## Extracted entries:

+ + + + + + +

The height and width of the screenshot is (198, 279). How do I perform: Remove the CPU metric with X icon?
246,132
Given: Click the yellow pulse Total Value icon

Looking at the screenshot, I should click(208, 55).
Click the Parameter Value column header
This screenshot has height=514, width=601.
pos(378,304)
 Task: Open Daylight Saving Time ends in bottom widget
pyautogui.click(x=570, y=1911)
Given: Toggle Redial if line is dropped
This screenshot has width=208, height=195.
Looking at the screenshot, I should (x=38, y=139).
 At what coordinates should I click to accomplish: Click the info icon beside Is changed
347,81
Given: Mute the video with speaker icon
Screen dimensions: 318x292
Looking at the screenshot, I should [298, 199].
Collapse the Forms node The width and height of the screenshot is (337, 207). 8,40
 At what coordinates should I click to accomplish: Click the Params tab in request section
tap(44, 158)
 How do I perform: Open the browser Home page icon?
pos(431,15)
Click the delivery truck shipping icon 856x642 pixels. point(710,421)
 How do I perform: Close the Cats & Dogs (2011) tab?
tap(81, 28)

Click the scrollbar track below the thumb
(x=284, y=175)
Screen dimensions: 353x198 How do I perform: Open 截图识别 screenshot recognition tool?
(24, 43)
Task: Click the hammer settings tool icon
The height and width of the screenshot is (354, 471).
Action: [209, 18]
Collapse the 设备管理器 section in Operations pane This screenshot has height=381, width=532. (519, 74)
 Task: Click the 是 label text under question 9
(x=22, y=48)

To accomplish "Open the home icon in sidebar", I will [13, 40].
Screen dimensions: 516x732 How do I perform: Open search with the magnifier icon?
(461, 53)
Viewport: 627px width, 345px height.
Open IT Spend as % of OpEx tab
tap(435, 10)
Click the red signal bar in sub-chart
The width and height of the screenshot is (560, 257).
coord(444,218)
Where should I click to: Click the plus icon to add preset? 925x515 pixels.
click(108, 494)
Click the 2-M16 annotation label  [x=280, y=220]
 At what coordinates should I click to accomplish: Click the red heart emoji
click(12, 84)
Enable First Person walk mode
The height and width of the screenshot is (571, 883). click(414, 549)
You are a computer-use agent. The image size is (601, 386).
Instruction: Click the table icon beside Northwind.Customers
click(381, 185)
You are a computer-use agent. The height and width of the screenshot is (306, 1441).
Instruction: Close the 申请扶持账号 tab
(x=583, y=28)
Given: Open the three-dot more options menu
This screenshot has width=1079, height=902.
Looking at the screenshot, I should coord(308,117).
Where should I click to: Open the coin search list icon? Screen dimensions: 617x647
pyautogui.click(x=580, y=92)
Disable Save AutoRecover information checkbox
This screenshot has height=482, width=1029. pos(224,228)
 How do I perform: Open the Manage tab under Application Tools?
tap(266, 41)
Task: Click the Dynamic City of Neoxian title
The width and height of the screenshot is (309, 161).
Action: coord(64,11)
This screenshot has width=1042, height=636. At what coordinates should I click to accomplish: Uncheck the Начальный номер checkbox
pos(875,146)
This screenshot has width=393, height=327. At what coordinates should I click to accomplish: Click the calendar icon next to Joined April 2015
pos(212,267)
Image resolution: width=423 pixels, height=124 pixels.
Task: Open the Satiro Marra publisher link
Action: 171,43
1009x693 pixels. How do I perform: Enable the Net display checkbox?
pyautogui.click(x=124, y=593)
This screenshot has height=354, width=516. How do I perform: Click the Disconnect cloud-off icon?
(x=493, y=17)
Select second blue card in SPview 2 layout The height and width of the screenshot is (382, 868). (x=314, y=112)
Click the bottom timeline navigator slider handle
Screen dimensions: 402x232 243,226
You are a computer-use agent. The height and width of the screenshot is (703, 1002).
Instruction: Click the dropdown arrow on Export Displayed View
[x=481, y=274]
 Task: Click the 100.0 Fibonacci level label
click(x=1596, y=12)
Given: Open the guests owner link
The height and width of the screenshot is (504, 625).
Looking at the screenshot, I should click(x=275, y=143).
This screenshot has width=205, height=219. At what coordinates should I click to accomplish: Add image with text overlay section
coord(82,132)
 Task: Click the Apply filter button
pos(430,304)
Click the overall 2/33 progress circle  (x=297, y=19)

+ + + + + + +

## Prompt:
Starting from the first line above, copy the data through to the last line exactly.

## Exercise answer:
The height and width of the screenshot is (198, 279). How do I perform: Remove the CPU metric with X icon?
246,132
Given: Click the yellow pulse Total Value icon

Looking at the screenshot, I should click(208, 55).
Click the Parameter Value column header
This screenshot has height=514, width=601.
pos(378,304)
 Task: Open Daylight Saving Time ends in bottom widget
pyautogui.click(x=570, y=1911)
Given: Toggle Redial if line is dropped
This screenshot has width=208, height=195.
Looking at the screenshot, I should (x=38, y=139).
 At what coordinates should I click to accomplish: Click the info icon beside Is changed
347,81
Given: Mute the video with speaker icon
Screen dimensions: 318x292
Looking at the screenshot, I should [298, 199].
Collapse the Forms node The width and height of the screenshot is (337, 207). 8,40
 At what coordinates should I click to accomplish: Click the Params tab in request section
tap(44, 158)
 How do I perform: Open the browser Home page icon?
pos(431,15)
Click the delivery truck shipping icon 856x642 pixels. point(710,421)
 How do I perform: Close the Cats & Dogs (2011) tab?
tap(81, 28)

Click the scrollbar track below the thumb
(x=284, y=175)
Screen dimensions: 353x198 How do I perform: Open 截图识别 screenshot recognition tool?
(24, 43)
Task: Click the hammer settings tool icon
The height and width of the screenshot is (354, 471).
Action: [209, 18]
Collapse the 设备管理器 section in Operations pane This screenshot has height=381, width=532. (519, 74)
 Task: Click the 是 label text under question 9
(x=22, y=48)

To accomplish "Open the home icon in sidebar", I will [13, 40].
Screen dimensions: 516x732 How do I perform: Open search with the magnifier icon?
(461, 53)
Viewport: 627px width, 345px height.
Open IT Spend as % of OpEx tab
tap(435, 10)
Click the red signal bar in sub-chart
The width and height of the screenshot is (560, 257).
coord(444,218)
Where should I click to: Click the plus icon to add preset? 925x515 pixels.
click(108, 494)
Click the 2-M16 annotation label  [x=280, y=220]
 At what coordinates should I click to accomplish: Click the red heart emoji
click(12, 84)
Enable First Person walk mode
The height and width of the screenshot is (571, 883). click(414, 549)
You are a computer-use agent. The image size is (601, 386).
Instruction: Click the table icon beside Northwind.Customers
click(381, 185)
You are a computer-use agent. The height and width of the screenshot is (306, 1441).
Instruction: Close the 申请扶持账号 tab
(x=583, y=28)
Given: Open the three-dot more options menu
This screenshot has width=1079, height=902.
Looking at the screenshot, I should coord(308,117).
Where should I click to: Open the coin search list icon? Screen dimensions: 617x647
pyautogui.click(x=580, y=92)
Disable Save AutoRecover information checkbox
This screenshot has height=482, width=1029. pos(224,228)
 How do I perform: Open the Manage tab under Application Tools?
tap(266, 41)
Task: Click the Dynamic City of Neoxian title
The width and height of the screenshot is (309, 161).
Action: coord(64,11)
This screenshot has width=1042, height=636. At what coordinates should I click to accomplish: Uncheck the Начальный номер checkbox
pos(875,146)
This screenshot has width=393, height=327. At what coordinates should I click to accomplish: Click the calendar icon next to Joined April 2015
pos(212,267)
Image resolution: width=423 pixels, height=124 pixels.
Task: Open the Satiro Marra publisher link
Action: 171,43
1009x693 pixels. How do I perform: Enable the Net display checkbox?
pyautogui.click(x=124, y=593)
This screenshot has height=354, width=516. How do I perform: Click the Disconnect cloud-off icon?
(x=493, y=17)
Select second blue card in SPview 2 layout The height and width of the screenshot is (382, 868). (x=314, y=112)
Click the bottom timeline navigator slider handle
Screen dimensions: 402x232 243,226
You are a computer-use agent. The height and width of the screenshot is (703, 1002).
Instruction: Click the dropdown arrow on Export Displayed View
[x=481, y=274]
 Task: Click the 100.0 Fibonacci level label
click(x=1596, y=12)
Given: Open the guests owner link
The height and width of the screenshot is (504, 625).
Looking at the screenshot, I should click(x=275, y=143).
This screenshot has width=205, height=219. At what coordinates should I click to accomplish: Add image with text overlay section
coord(82,132)
 Task: Click the Apply filter button
pos(430,304)
Click the overall 2/33 progress circle  (x=297, y=19)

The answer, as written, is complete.